━━━━━ SOURCE RECORDS

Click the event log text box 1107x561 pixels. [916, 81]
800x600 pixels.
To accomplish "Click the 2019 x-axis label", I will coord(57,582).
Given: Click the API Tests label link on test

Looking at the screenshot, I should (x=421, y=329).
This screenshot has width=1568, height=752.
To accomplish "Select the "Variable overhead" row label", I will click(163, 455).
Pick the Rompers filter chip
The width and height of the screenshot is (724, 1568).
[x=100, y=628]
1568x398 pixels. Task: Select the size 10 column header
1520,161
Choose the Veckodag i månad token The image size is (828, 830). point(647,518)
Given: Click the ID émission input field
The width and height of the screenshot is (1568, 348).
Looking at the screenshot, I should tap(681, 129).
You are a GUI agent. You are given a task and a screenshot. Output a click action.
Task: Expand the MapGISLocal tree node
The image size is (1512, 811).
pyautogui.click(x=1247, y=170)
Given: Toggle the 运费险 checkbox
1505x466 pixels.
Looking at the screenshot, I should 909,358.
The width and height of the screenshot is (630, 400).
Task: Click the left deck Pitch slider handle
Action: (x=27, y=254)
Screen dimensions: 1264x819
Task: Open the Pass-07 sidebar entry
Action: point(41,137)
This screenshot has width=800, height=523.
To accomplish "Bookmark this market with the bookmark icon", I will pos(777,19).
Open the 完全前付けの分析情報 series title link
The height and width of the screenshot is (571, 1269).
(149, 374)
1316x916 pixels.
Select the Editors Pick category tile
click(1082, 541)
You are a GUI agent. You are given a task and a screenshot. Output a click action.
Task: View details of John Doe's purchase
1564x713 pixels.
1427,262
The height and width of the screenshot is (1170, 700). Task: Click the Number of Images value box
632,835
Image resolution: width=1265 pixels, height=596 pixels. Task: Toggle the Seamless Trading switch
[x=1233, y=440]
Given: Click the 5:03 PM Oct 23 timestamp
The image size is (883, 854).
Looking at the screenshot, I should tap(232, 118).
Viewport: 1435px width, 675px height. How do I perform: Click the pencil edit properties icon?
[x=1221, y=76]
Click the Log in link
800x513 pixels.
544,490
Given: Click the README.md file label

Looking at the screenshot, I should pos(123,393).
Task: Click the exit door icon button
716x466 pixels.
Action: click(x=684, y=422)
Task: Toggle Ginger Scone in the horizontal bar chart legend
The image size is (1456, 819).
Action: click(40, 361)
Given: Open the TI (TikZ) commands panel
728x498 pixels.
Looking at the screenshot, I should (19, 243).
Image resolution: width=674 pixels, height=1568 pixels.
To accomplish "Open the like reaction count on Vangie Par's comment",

━━━━━━━━━━

* **PROMPT**
Starting at the line above that contains "1505x466 pixels.", repeat each line exactly up to and including the line that contains "1316x916 pixels.", and stop there.

* **SOLVED PROBLEM**
1505x466 pixels.
Looking at the screenshot, I should 909,358.
The width and height of the screenshot is (630, 400).
Task: Click the left deck Pitch slider handle
Action: (x=27, y=254)
Screen dimensions: 1264x819
Task: Open the Pass-07 sidebar entry
Action: point(41,137)
This screenshot has width=800, height=523.
To accomplish "Bookmark this market with the bookmark icon", I will pos(777,19).
Open the 完全前付けの分析情報 series title link
The height and width of the screenshot is (571, 1269).
(149, 374)
1316x916 pixels.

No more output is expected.